**Questions à traiter**.
- A) D'après le texte, à quelle date le Conseil d'État a-t-il rendu son arrêt ?
- B) Recopiez le texte depuis « Le Conseil d’État a » jusqu'à « des services hospitaliers. » en remplaçant « griefs » par « reproches ».

**Texte à lire**.
_ _ _

La baisse du forfait technique des scanners et des IRM pénalisera lourdement les hôpitaux alors qu’ils ont pourtant souvent fait un important effort de substitution et fermé de nombreuses salles de radiologie conventionnelle, et même vasculaire, pour permettre l’acquisition de ces scanners ou IRM.

La baisse du supplément de numérisation (YYYY030) à 3,33 €uros au 1er janvier 2008 et à 2,66 €uros au 1er mars 2008 ne sera en effet pas compensée à l’hôpital par l’introduction des suppléments pour l’archivage des examens radiographiques ou échographiques (YYYY187 soit 3,00 €uros) ou pour l’archivage des examens scanographiques ou remnographiques (YYYY201 soit 4,00 €uros).

Cet avenant était juridiquement contestable, s’agissant d’un accord signé entre les seuls syndicats libéraux et l’UNCAM, avec des répercussions plus défavorables pour les praticiens hospitaliers et les hôpitaux publics. Les représentants du SRH avaient donc exprimé leur mécontentement, après la signature de cet accord aux dirigeants de la FNMR ainsi qu’auprès de l’UNCAM et du Ministère de la santé, et, devant l’absence de prise en compte de leurs remarques, ont déposé un recours devant le Conseil d’État, pour contester l’approbation de l’avenant 24 par le Ministre de la santé.

Le Conseil d’État a reconnu dans son arrêt du 21 juillet 2009 la légitimité des griefs du SRH et a donc partiellement invalidé l’arrêté d’approbation de l’avenant 24 par le ministre de la santé, en ce qu’il réserve l’option conventionnelle d’archivage aux seuls radiologues libéraux qui adhèrent à l’option archivage définie illégalement par les partenaires sociaux. Il a aussi condamné le Ministère de la santé et l’UNCAM à indemniser le SRH des frais de procédures que le syndicat a du engager pour obtenir gain de cause.

Cette affaire démontre que l'absence de concertation de l'UNCAM avec le SRH lors les négociations tarifaires de notre discipline est à l‘origine de dysfonctionnements et de conflits inutiles, et souligne que les tarifs de la CCAM ne concernent pas seulement la médecine libérale, mais également toute l’activité ambulatoire externe des services hospitaliers.

Comme il l'a déjà demandé en juin 2007 à M. Van Roekeghem, président de l’UNCAM, le SRH réitère son exigence d'être associé aux discussions tarifaires relative à la radiologie et demande à participer aux réflexions techniques et budgétaires relatives à la mise en place, tant pour la radiologie d’hospitalisation (publique ou privée) que pour la radiologie ambulatoire, de l’indispensable archivage des examens d’imagerie : au XXIè siècle il n’est plus pensable d’interpréter un examen d’imagerie sans pouvoir le comparer aux clichés antérieurs, ainsi évidemment qu’aux données cliniques ou biologiques du patient.

_ _ _

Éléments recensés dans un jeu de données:
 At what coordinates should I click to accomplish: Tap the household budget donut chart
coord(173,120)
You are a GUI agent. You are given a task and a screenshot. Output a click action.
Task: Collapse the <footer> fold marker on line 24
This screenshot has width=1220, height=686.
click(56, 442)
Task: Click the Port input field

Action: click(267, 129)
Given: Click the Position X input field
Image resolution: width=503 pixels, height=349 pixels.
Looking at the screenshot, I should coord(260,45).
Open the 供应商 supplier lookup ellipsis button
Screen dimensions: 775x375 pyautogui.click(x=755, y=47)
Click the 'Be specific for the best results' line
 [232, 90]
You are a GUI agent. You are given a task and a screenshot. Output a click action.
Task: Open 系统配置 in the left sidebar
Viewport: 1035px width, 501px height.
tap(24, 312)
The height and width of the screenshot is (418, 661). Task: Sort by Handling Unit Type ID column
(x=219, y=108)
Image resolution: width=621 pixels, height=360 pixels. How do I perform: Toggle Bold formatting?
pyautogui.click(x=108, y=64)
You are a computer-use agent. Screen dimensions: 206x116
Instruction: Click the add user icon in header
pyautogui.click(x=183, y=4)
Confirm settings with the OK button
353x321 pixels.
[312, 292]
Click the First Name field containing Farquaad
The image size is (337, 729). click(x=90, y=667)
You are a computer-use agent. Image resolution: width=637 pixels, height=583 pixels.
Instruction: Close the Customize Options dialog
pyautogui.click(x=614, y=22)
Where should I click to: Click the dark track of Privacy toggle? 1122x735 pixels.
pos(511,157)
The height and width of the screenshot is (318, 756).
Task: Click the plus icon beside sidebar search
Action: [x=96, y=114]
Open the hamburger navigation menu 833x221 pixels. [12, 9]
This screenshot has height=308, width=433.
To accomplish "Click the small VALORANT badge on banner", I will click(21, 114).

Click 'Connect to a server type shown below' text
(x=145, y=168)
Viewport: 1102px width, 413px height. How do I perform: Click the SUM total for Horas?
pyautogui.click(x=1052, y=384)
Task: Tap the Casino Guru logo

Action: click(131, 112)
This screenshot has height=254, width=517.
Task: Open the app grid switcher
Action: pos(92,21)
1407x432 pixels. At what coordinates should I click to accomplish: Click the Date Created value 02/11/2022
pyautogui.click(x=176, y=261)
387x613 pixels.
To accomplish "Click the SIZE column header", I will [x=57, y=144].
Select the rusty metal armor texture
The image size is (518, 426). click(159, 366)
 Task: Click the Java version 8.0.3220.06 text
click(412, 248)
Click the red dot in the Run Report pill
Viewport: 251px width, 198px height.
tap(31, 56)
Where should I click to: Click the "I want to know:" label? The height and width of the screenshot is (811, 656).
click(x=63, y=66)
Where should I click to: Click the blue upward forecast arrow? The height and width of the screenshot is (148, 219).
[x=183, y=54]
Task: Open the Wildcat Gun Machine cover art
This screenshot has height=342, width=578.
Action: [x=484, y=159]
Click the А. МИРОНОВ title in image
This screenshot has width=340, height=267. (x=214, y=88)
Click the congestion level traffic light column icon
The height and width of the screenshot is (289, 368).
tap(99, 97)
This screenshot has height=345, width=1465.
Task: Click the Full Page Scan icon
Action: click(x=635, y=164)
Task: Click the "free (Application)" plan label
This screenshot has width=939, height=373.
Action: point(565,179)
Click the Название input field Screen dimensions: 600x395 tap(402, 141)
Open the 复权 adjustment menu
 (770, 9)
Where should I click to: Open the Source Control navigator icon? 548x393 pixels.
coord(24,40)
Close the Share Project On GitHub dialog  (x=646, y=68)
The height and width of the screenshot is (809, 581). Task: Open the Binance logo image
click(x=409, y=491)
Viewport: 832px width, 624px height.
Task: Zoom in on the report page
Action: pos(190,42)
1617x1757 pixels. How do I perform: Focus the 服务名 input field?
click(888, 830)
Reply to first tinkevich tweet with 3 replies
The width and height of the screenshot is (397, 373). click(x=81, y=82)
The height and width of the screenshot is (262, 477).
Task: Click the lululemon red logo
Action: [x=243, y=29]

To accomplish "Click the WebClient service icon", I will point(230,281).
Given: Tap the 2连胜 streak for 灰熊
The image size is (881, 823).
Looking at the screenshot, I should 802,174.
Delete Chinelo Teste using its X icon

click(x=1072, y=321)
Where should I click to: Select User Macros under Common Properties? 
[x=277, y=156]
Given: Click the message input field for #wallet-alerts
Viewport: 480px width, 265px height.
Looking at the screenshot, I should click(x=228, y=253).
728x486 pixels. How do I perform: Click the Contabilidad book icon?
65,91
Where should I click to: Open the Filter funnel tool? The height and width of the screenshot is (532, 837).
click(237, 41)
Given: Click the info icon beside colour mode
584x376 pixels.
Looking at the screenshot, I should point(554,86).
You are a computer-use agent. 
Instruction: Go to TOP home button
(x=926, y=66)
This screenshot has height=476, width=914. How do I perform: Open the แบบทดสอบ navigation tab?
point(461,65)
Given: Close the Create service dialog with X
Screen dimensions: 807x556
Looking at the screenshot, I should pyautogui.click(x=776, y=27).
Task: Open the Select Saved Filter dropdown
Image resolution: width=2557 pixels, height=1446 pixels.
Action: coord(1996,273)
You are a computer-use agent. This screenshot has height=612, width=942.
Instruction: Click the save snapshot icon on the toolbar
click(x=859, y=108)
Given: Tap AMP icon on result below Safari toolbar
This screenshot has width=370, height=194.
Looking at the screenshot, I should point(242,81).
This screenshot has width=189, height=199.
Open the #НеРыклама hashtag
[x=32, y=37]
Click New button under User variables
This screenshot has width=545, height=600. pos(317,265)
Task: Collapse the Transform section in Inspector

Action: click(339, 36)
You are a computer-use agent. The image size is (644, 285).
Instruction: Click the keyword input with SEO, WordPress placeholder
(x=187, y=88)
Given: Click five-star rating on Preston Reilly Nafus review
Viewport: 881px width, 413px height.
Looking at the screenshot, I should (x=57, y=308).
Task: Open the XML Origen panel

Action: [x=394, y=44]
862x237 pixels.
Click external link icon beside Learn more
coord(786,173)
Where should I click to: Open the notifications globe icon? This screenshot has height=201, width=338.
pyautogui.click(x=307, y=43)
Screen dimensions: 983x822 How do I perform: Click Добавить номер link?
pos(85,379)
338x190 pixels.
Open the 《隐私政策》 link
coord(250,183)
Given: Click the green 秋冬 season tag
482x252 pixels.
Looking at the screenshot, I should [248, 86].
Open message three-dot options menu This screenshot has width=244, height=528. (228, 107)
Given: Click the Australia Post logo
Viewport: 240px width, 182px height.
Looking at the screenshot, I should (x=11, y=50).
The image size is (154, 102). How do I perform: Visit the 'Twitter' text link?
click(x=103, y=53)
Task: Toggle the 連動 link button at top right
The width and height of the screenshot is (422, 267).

_ _ _

**Réponses**.
- A) Le 21 juillet 2009.

- B)
Le Conseil d’État a reconnu dans son arrêt du 21 juillet 2009 la légitimité des reproches du SRH et a donc partiellement invalidé l’arrêté d’approbation de l’avenant 24 par le ministre de la santé, en ce qu’il réserve l’option conventionnelle d’archivage aux seuls radiologues libéraux qui adhèrent à l’option archivage définie illégalement par les partenaires sociaux. Il a aussi condamné le Ministère de la santé et l’UNCAM à indemniser le SRH des frais de procédures que le syndicat a du engager pour obtenir gain de cause.

Cette affaire démontre que l'absence de concertation de l'UNCAM avec le SRH lors les négociations tarifaires de notre discipline est à l‘origine de dysfonctionnements et de conflits inutiles, et souligne que les tarifs de la CCAM ne concernent pas seulement la médecine libérale, mais également toute l’activité ambulatoire externe des services hospitaliers.